▶ WHAT THE EXERCISE ASKS:
Every entry should be copied exactly, with nothing added or dropped.
··· THE RECORDS ···
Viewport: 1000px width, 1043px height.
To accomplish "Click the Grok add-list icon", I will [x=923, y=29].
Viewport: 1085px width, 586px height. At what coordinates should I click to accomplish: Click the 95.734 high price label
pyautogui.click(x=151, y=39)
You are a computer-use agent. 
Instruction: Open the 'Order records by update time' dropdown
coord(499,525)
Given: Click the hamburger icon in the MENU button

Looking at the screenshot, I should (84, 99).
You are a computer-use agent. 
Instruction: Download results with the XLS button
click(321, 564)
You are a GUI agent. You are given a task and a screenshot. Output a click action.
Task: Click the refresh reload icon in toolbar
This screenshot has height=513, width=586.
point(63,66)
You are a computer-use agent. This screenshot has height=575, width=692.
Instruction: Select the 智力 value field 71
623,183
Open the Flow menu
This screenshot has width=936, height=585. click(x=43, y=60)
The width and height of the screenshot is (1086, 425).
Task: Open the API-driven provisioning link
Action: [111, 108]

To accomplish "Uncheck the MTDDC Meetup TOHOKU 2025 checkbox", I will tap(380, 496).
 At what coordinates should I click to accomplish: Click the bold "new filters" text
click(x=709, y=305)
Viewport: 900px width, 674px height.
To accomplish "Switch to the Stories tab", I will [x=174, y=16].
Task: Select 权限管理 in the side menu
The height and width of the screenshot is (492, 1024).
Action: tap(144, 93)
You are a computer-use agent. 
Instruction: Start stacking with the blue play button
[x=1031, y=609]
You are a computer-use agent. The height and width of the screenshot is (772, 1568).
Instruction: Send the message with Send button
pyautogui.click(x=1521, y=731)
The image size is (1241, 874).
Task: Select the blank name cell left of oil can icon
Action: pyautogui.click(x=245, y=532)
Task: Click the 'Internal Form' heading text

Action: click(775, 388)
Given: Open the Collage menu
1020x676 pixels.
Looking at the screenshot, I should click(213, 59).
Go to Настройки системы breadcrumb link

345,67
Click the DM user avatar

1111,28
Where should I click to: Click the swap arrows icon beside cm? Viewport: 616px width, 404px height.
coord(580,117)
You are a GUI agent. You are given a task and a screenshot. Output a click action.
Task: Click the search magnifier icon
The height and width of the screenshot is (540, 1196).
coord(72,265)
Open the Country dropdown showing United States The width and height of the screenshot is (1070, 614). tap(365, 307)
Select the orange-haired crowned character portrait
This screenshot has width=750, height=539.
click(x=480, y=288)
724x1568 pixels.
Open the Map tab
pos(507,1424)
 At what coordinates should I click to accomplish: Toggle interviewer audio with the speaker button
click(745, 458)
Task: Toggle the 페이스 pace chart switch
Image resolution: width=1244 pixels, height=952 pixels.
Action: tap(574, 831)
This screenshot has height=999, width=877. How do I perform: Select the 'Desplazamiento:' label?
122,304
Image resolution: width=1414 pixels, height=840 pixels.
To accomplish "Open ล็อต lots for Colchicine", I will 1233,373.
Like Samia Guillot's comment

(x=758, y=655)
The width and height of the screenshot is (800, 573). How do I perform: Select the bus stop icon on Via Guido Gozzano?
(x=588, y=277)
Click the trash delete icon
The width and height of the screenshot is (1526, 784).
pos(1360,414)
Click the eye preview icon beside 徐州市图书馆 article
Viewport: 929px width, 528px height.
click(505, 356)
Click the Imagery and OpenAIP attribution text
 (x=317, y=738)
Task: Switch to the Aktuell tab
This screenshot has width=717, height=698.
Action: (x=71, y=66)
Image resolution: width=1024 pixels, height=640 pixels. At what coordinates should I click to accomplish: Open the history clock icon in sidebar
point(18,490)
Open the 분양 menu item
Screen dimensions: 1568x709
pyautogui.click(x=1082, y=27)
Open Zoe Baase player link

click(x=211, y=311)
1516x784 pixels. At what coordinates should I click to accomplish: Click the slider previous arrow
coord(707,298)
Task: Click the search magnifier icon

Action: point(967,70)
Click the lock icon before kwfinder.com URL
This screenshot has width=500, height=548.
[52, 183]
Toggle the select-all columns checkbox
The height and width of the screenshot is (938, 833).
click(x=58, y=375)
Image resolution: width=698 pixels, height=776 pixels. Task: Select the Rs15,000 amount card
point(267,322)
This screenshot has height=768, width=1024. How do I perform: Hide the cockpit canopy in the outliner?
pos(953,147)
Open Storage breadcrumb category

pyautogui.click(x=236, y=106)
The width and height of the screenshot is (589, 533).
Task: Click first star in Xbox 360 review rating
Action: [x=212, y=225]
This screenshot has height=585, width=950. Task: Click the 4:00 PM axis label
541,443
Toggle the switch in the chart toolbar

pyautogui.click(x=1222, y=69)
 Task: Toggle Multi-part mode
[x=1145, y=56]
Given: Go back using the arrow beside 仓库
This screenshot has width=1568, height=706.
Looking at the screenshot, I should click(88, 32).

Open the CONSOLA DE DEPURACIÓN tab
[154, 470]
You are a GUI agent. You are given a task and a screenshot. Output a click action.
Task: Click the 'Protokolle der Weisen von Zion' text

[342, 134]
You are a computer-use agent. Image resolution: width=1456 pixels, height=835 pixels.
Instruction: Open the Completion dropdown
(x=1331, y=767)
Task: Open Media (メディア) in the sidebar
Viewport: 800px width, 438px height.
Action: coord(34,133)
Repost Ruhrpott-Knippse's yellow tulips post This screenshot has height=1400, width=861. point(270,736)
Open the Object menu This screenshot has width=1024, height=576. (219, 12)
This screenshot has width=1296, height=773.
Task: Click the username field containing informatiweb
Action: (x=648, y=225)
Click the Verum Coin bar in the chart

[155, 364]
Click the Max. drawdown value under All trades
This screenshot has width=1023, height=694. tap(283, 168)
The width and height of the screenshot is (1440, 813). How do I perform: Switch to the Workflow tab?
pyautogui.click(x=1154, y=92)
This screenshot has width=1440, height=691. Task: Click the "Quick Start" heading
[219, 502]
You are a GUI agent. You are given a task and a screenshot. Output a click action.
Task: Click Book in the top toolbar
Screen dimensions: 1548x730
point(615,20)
···
▶ RESULT OF THIS EXERCISE:
Viewport: 1000px width, 1043px height.
To accomplish "Click the Grok add-list icon", I will [x=923, y=29].
Viewport: 1085px width, 586px height. At what coordinates should I click to accomplish: Click the 95.734 high price label
pyautogui.click(x=151, y=39)
You are a computer-use agent. 
Instruction: Open the 'Order records by update time' dropdown
coord(499,525)
Given: Click the hamburger icon in the MENU button

Looking at the screenshot, I should (84, 99).
You are a computer-use agent. 
Instruction: Download results with the XLS button
click(321, 564)
You are a GUI agent. You are given a task and a screenshot. Output a click action.
Task: Click the refresh reload icon in toolbar
This screenshot has height=513, width=586.
point(63,66)
You are a computer-use agent. This screenshot has height=575, width=692.
Instruction: Select the 智力 value field 71
623,183
Open the Flow menu
This screenshot has width=936, height=585. click(x=43, y=60)
The width and height of the screenshot is (1086, 425).
Task: Open the API-driven provisioning link
Action: [111, 108]

To accomplish "Uncheck the MTDDC Meetup TOHOKU 2025 checkbox", I will tap(380, 496).
 At what coordinates should I click to accomplish: Click the bold "new filters" text
click(x=709, y=305)
Viewport: 900px width, 674px height.
To accomplish "Switch to the Stories tab", I will [x=174, y=16].
Task: Select 权限管理 in the side menu
The height and width of the screenshot is (492, 1024).
Action: tap(144, 93)
You are a computer-use agent. 
Instruction: Start stacking with the blue play button
[x=1031, y=609]
You are a computer-use agent. The height and width of the screenshot is (772, 1568).
Instruction: Send the message with Send button
pyautogui.click(x=1521, y=731)
The image size is (1241, 874).
Task: Select the blank name cell left of oil can icon
Action: pyautogui.click(x=245, y=532)
Task: Click the 'Internal Form' heading text

Action: click(775, 388)
Given: Open the Collage menu
1020x676 pixels.
Looking at the screenshot, I should click(213, 59).
Go to Настройки системы breadcrumb link

345,67
Click the DM user avatar

1111,28
Where should I click to: Click the swap arrows icon beside cm? Viewport: 616px width, 404px height.
coord(580,117)
You are a GUI agent. You are given a task and a screenshot. Output a click action.
Task: Click the search magnifier icon
The height and width of the screenshot is (540, 1196).
coord(72,265)
Open the Country dropdown showing United States The width and height of the screenshot is (1070, 614). tap(365, 307)
Select the orange-haired crowned character portrait
This screenshot has width=750, height=539.
click(x=480, y=288)
724x1568 pixels.
Open the Map tab
pos(507,1424)
 At what coordinates should I click to accomplish: Toggle interviewer audio with the speaker button
click(745, 458)
Task: Toggle the 페이스 pace chart switch
Image resolution: width=1244 pixels, height=952 pixels.
Action: tap(574, 831)
This screenshot has height=999, width=877. How do I perform: Select the 'Desplazamiento:' label?
122,304
Image resolution: width=1414 pixels, height=840 pixels.
To accomplish "Open ล็อต lots for Colchicine", I will 1233,373.
Like Samia Guillot's comment

(x=758, y=655)
The width and height of the screenshot is (800, 573). How do I perform: Select the bus stop icon on Via Guido Gozzano?
(x=588, y=277)
Click the trash delete icon
The width and height of the screenshot is (1526, 784).
pos(1360,414)
Click the eye preview icon beside 徐州市图书馆 article
Viewport: 929px width, 528px height.
click(505, 356)
Click the Imagery and OpenAIP attribution text
 (x=317, y=738)
Task: Switch to the Aktuell tab
This screenshot has width=717, height=698.
Action: (x=71, y=66)
Image resolution: width=1024 pixels, height=640 pixels. At what coordinates should I click to accomplish: Open the history clock icon in sidebar
point(18,490)
Open the 분양 menu item
Screen dimensions: 1568x709
pyautogui.click(x=1082, y=27)
Open Zoe Baase player link

click(x=211, y=311)
1516x784 pixels. At what coordinates should I click to accomplish: Click the slider previous arrow
coord(707,298)
Task: Click the search magnifier icon

Action: point(967,70)
Click the lock icon before kwfinder.com URL
This screenshot has width=500, height=548.
[52, 183]
Toggle the select-all columns checkbox
The height and width of the screenshot is (938, 833).
click(x=58, y=375)
Image resolution: width=698 pixels, height=776 pixels. Task: Select the Rs15,000 amount card
point(267,322)
This screenshot has height=768, width=1024. How do I perform: Hide the cockpit canopy in the outliner?
pos(953,147)
Open Storage breadcrumb category

pyautogui.click(x=236, y=106)
The width and height of the screenshot is (589, 533).
Task: Click first star in Xbox 360 review rating
Action: [x=212, y=225]
This screenshot has height=585, width=950. Task: Click the 4:00 PM axis label
541,443
Toggle the switch in the chart toolbar

pyautogui.click(x=1222, y=69)
 Task: Toggle Multi-part mode
[x=1145, y=56]
Given: Go back using the arrow beside 仓库
This screenshot has width=1568, height=706.
Looking at the screenshot, I should click(88, 32).

Open the CONSOLA DE DEPURACIÓN tab
[154, 470]
You are a GUI agent. You are given a task and a screenshot. Output a click action.
Task: Click the 'Protokolle der Weisen von Zion' text

[342, 134]
You are a computer-use agent. Image resolution: width=1456 pixels, height=835 pixels.
Instruction: Open the Completion dropdown
(x=1331, y=767)
Task: Open Media (メディア) in the sidebar
Viewport: 800px width, 438px height.
Action: coord(34,133)
Repost Ruhrpott-Knippse's yellow tulips post This screenshot has height=1400, width=861. point(270,736)
Open the Object menu This screenshot has width=1024, height=576. (219, 12)
This screenshot has width=1296, height=773.
Task: Click the username field containing informatiweb
Action: (x=648, y=225)
Click the Verum Coin bar in the chart

[155, 364]
Click the Max. drawdown value under All trades
This screenshot has width=1023, height=694. tap(283, 168)
The width and height of the screenshot is (1440, 813). How do I perform: Switch to the Workflow tab?
pyautogui.click(x=1154, y=92)
This screenshot has width=1440, height=691. Task: Click the "Quick Start" heading
[219, 502]
You are a GUI agent. You are given a task and a screenshot. Output a click action.
Task: Click Book in the top toolbar
Screen dimensions: 1548x730
point(615,20)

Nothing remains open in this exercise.